::: EXTRACT :::

Changelog

Unicode String v2.1.0

This is the changelog for Unicode String v2.1.0 released on May 1st, 2026. For older changelogs please consult the release tag on GitHub

Bug Fixes

Improve line break segmentation conformance and compatibility with ICU.

Enhancements

Replaces the regex-based segmentation engine with a single-pass DFA evaluator. Sentence break on a 4 KB unbroken sentence drops from ~9,200 ms to ~11 ms (~840×); word break on a 4 KB sentence from ~7,000 ms to ~12 ms (~580×); scaling is now linear in input length instead of O(N²).

Unicode String v2.0.1

This is the changelog for Unicode String v2.0.1 released on April 29th, 2026. For older changelogs please consult the release tag on GitHub

Bug Fixes

Fix compile + dialyzer + tests without optional :localize dependency.

Unicode String v2.0.0

This is the changelog for Unicode String v2.0.0 released on April 14th, 2026. For older changelogs please consult the release tag on GitHub

Breaking change

Unicode String version 2.0 and later is supported on Elixir 1.17 or later only.

Enhancements

Replace ex_cldr with localize as the localization library
Fix titalcasing the letter i - including correct handling in Turkic languages
Use Localize.Locale.best_match/3 for locale matching
Fixes to the Unicode.Break module.

Unicode String v1.8.0

This is the changelog for Unicode String v1.8.0 released on January 19th, 2026. For older changelogs please consult the release tag on GitHub

Enhancements

Updates to Unicode 17.0 data.

Unicode String v1.7.0

This is the changelog for Unicode String v1.7.0 released on March 29th, 2025. For older changelogs please consult the release tag on GitHub

Bug Fixes

Converts all compile-time regex compilation to runtime to be compatible with OTP 28.

::: DATA PROVIDED :::

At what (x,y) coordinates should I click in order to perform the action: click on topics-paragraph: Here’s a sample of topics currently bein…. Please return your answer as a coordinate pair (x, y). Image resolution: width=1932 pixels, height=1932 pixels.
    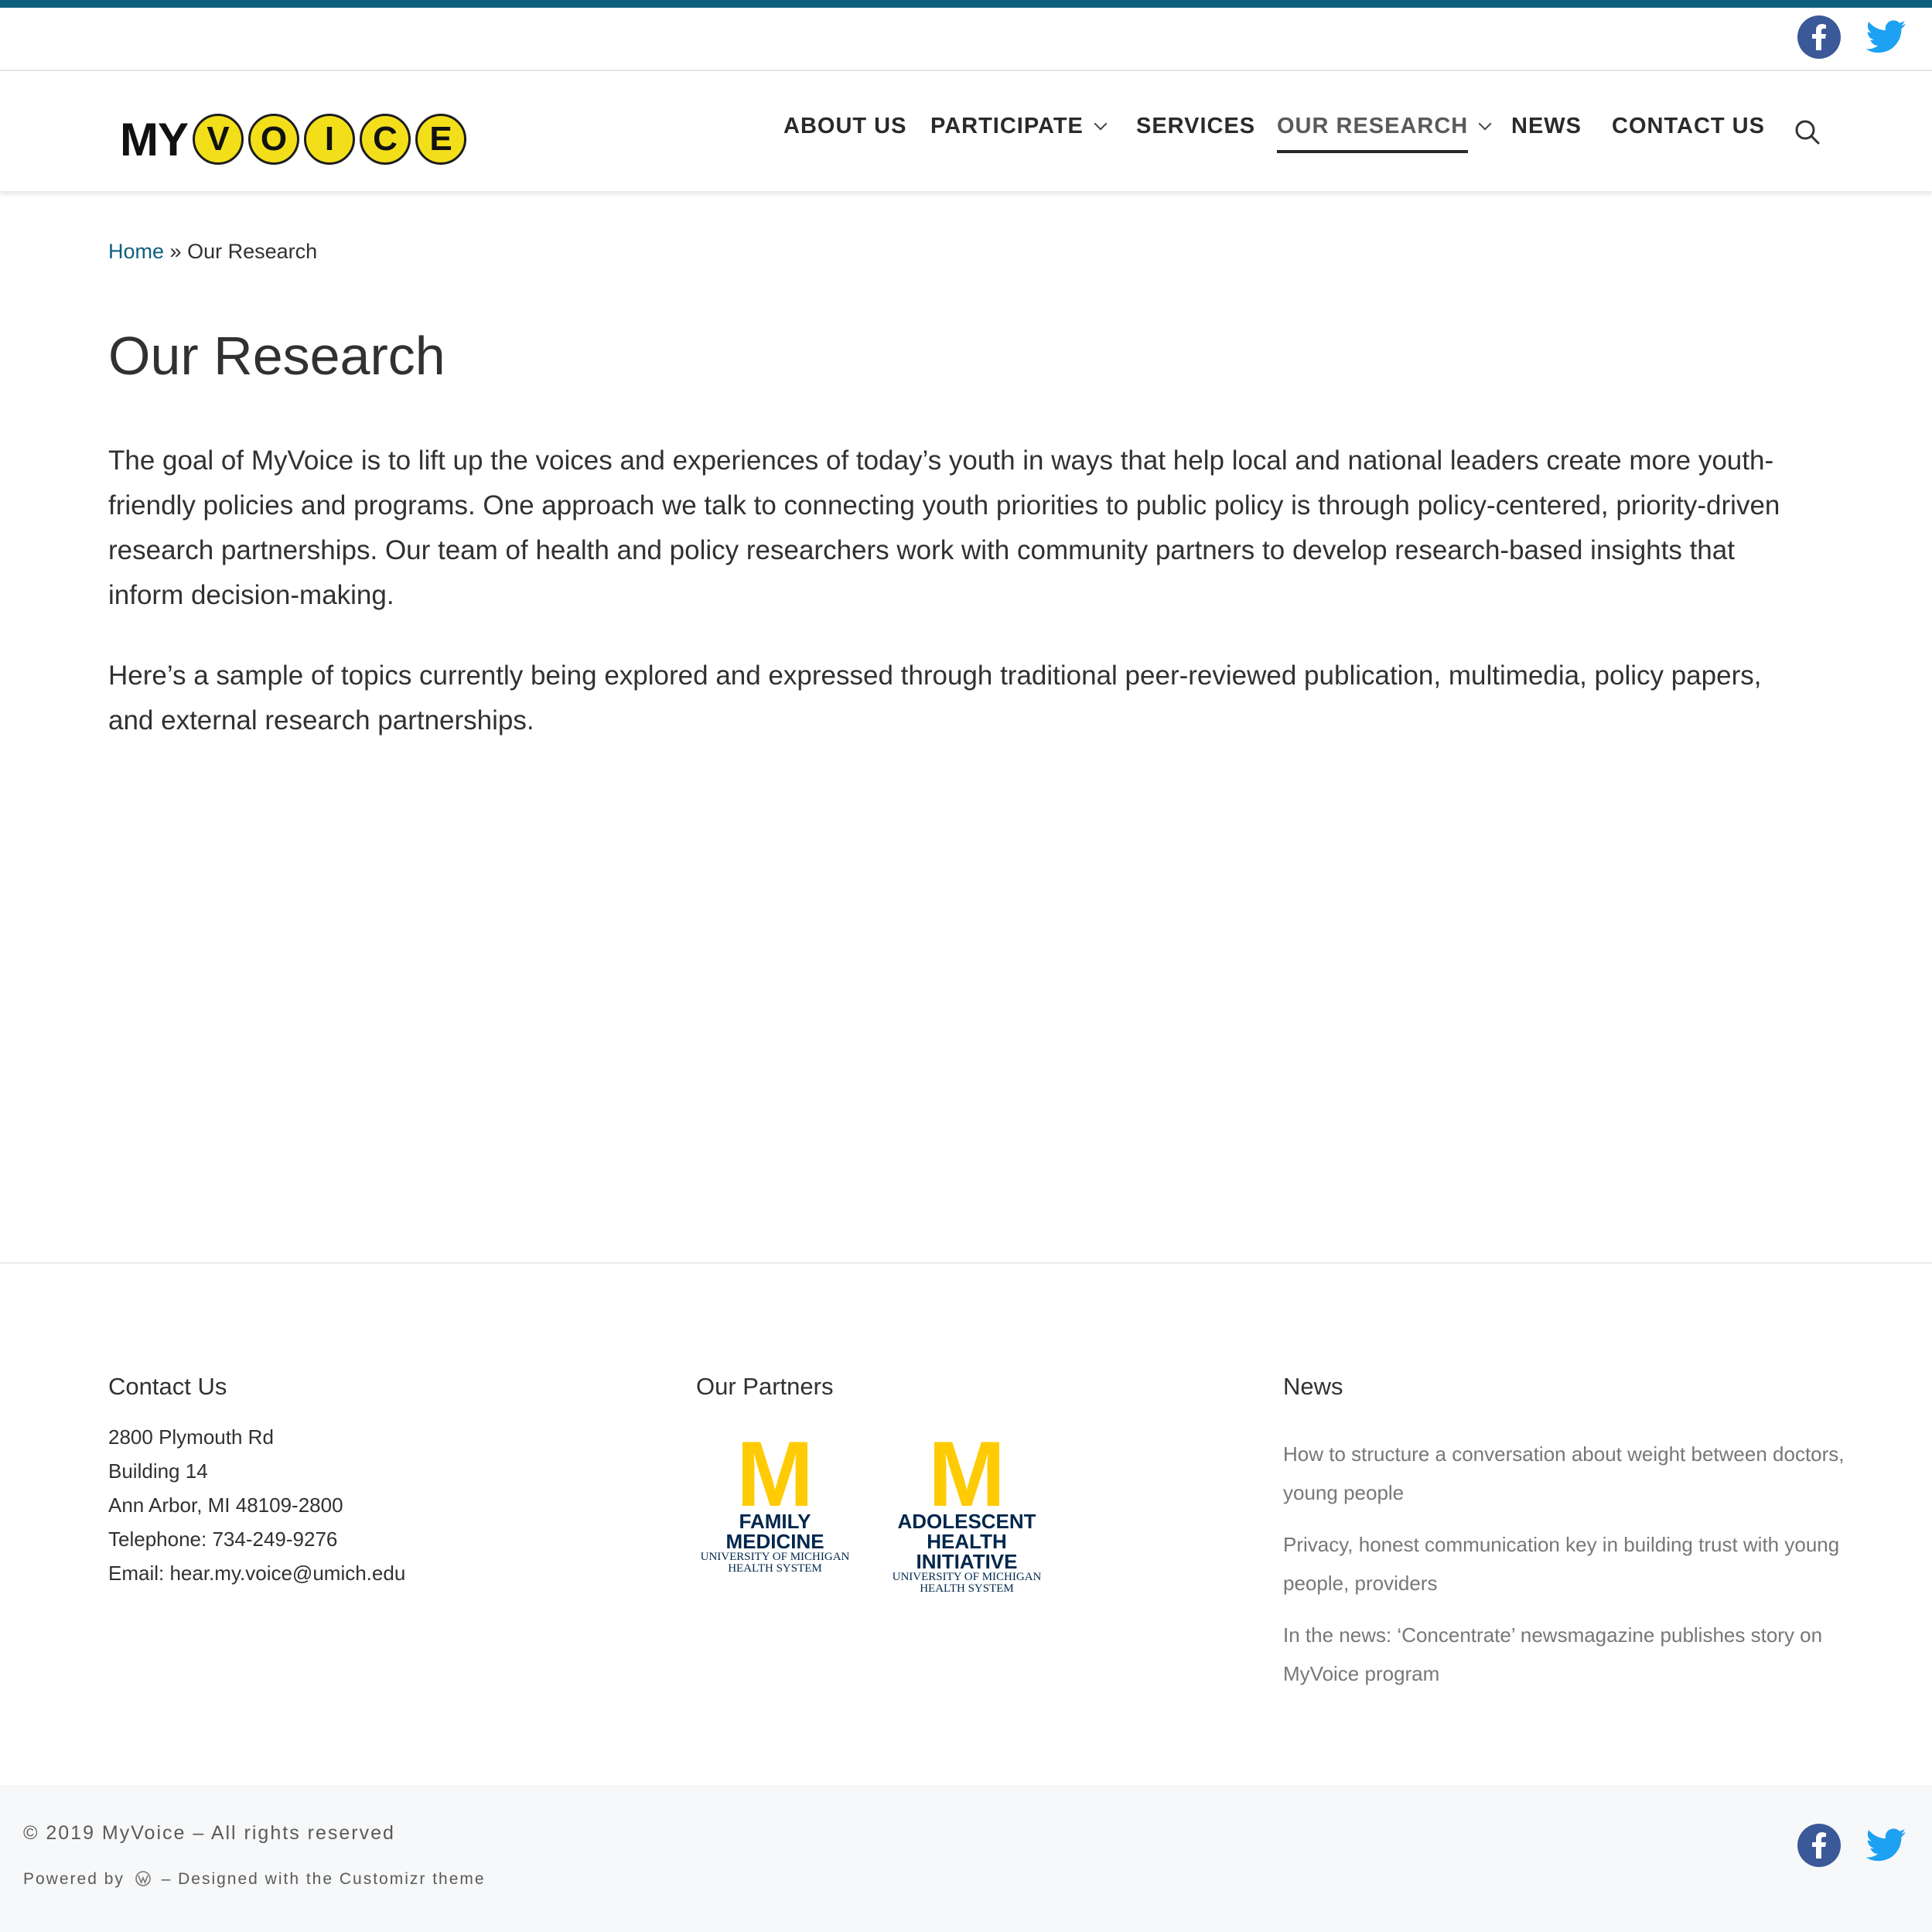
    Looking at the image, I should click on (935, 698).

:::

**QUESTIONS ON THE MATERIAL:**
(a) Can you condense the paragraph in the changelog that begins "Replaces the regex-based segmentation engine" into a short bulleted list that keeps its main facts?
(b) Which versions of Unicode String does the changelog cover, and what is the release date given for each?
(c) Could you print out the portion of the changelog starting at "This is the changelog for Unicode String v1.7.0" and ending at "with OTP 28."?

**RESULTS FOR EACH TASK:**
(a)
- A single-pass DFA evaluator replaces the regex-based segmentation engine.
- Sentence break on a 4 KB unbroken sentence: ~9,200 ms down to ~11 ms (~840×).
- Word break on a 4 KB sentence: ~7,000 ms down to ~12 ms (~580×).
- Scaling is now linear in input length instead of O(N²).

(b)
- v2.1.0: May 1st, 2026
- v2.0.1: April 29th, 2026
- v2.0.0: April 14th, 2026
- v1.8.0: January 19th, 2026
- v1.7.0: March 29th, 2025

(c)
This is the changelog for Unicode String v1.7.0 released on March 29th, 2025. For older changelogs please consult the release tag on GitHub

Bug Fixes

Converts all compile-time regex compilation to runtime to be compatible with OTP 28.